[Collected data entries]
◆ ◆ ◆ ◆ ◆

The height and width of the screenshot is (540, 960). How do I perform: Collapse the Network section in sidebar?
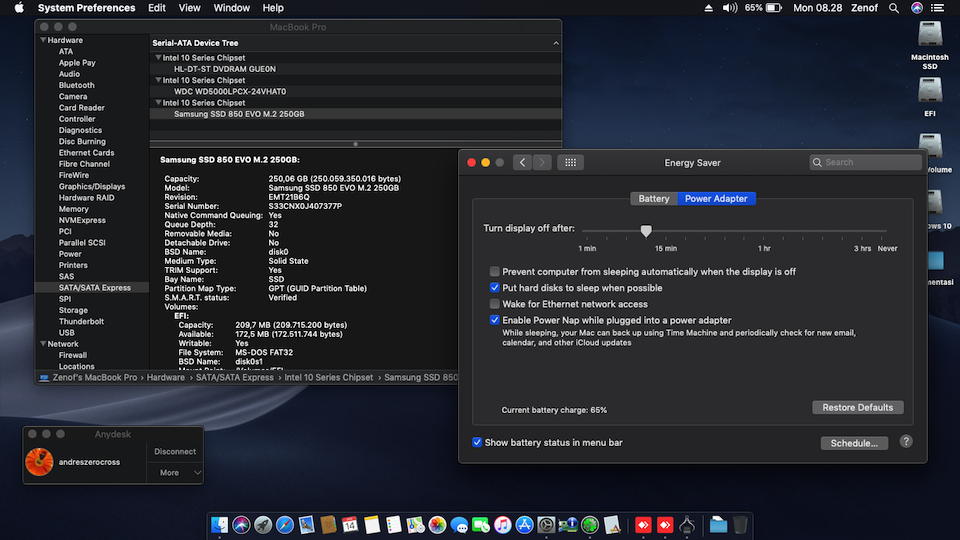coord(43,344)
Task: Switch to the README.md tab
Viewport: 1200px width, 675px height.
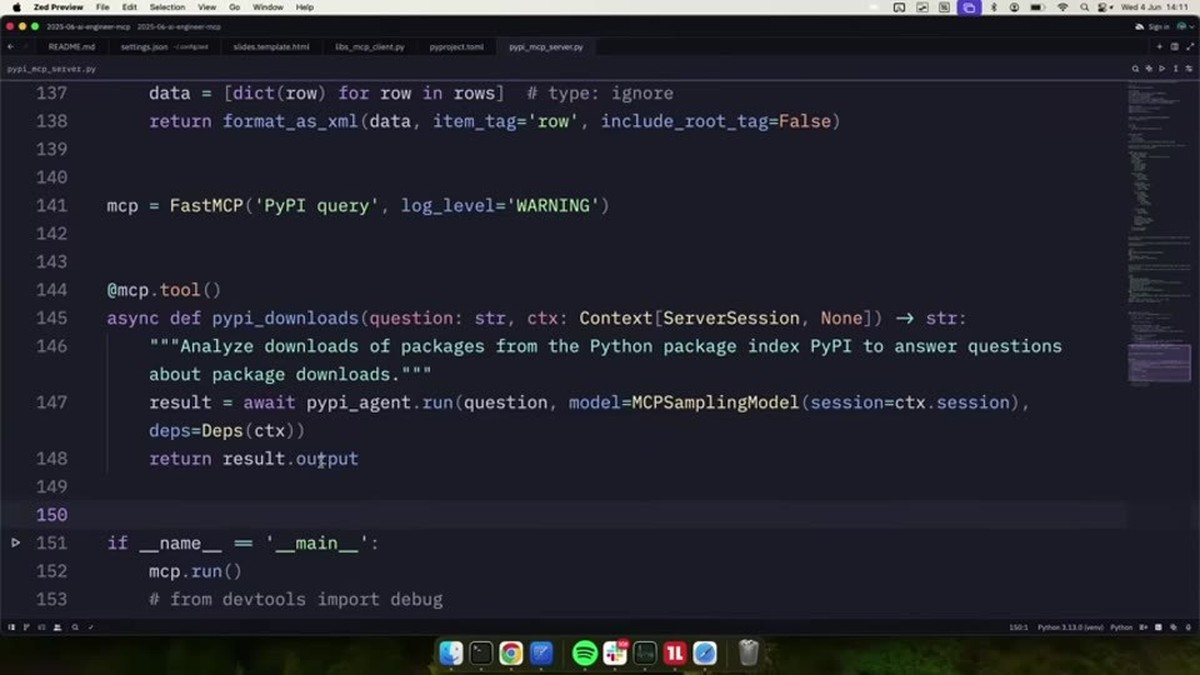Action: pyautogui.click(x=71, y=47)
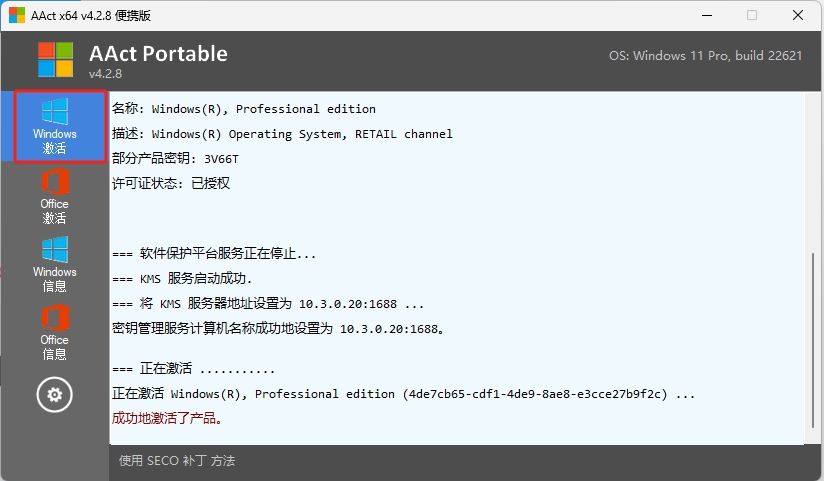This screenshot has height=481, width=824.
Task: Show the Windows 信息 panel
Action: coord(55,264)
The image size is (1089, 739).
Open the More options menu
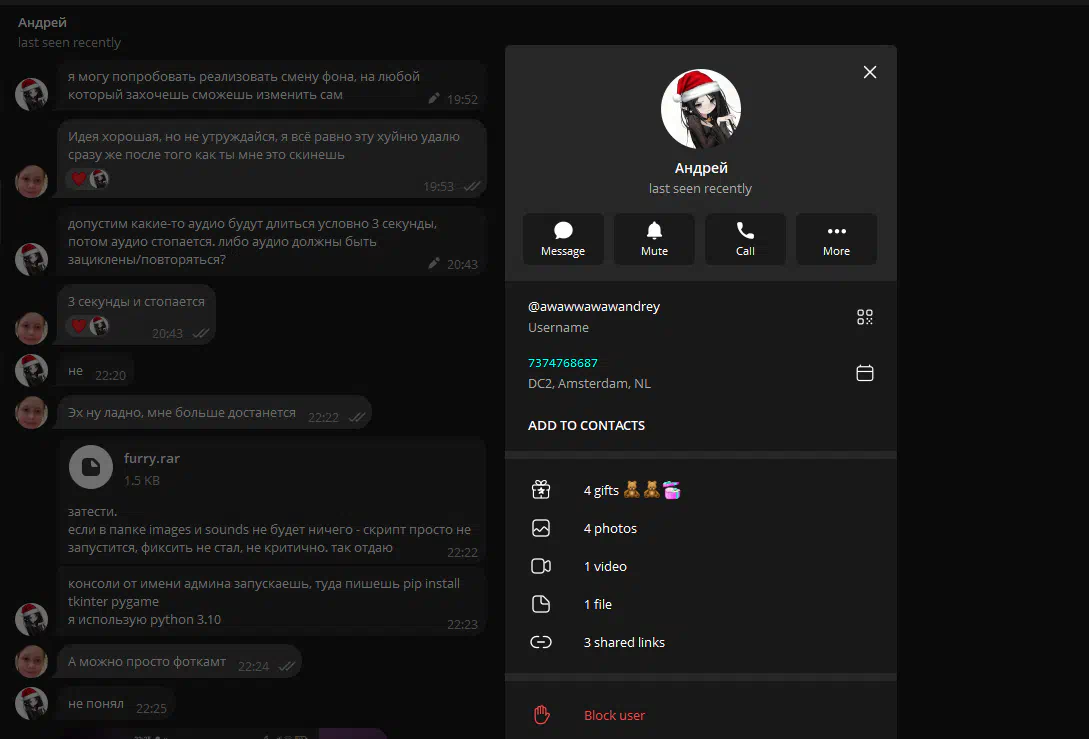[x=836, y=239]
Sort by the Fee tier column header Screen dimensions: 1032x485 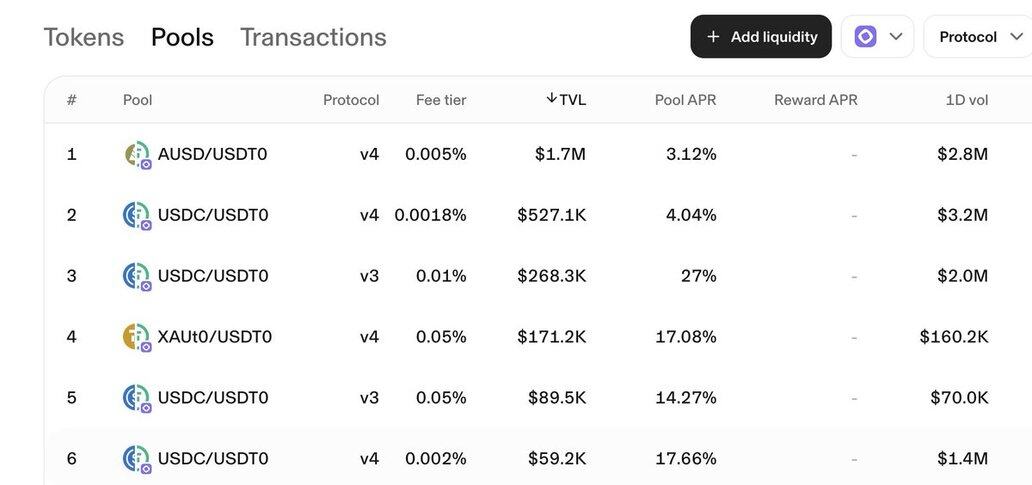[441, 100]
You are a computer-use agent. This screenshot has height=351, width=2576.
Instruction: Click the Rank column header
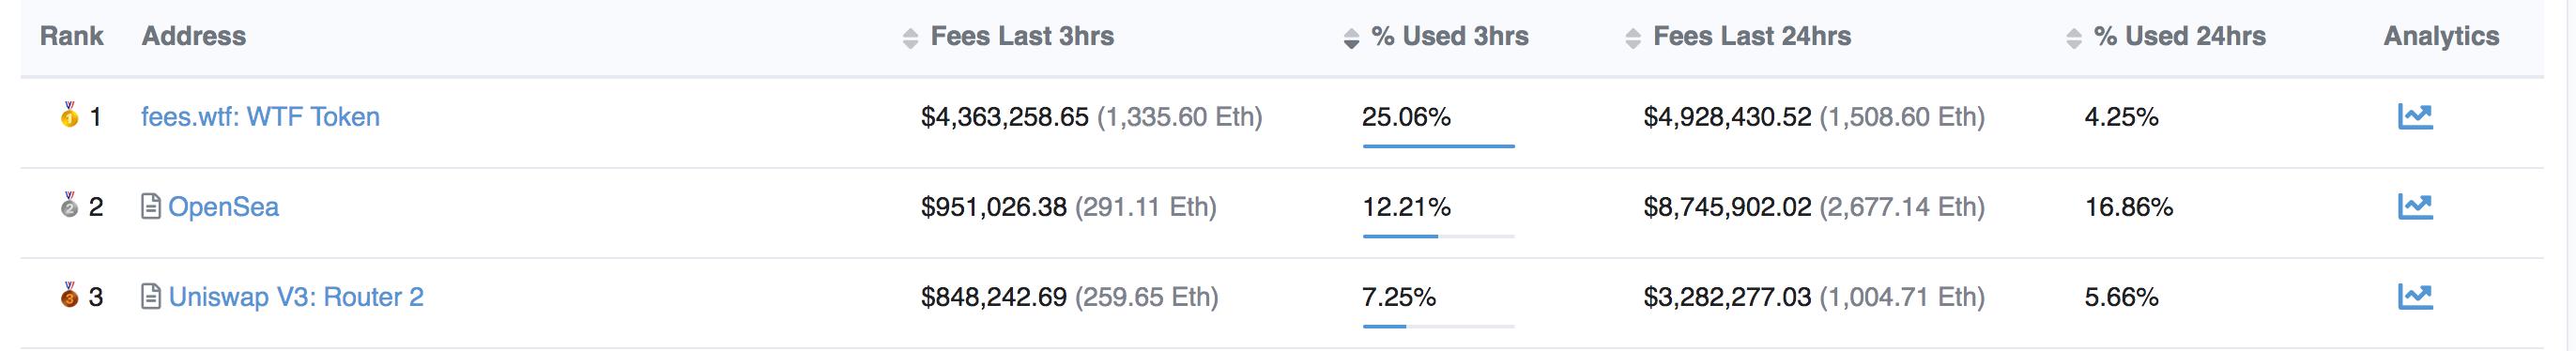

◆ ◆ ◆ ◆ ◆

Please set down, exactly and with nothing added, the lines from the line with "You are a computer-use" to the end of the entries above, omitting pictures.

> **Answer space**:
You are a computer-use agent. This screenshot has height=351, width=2576.
Instruction: Click the Rank column header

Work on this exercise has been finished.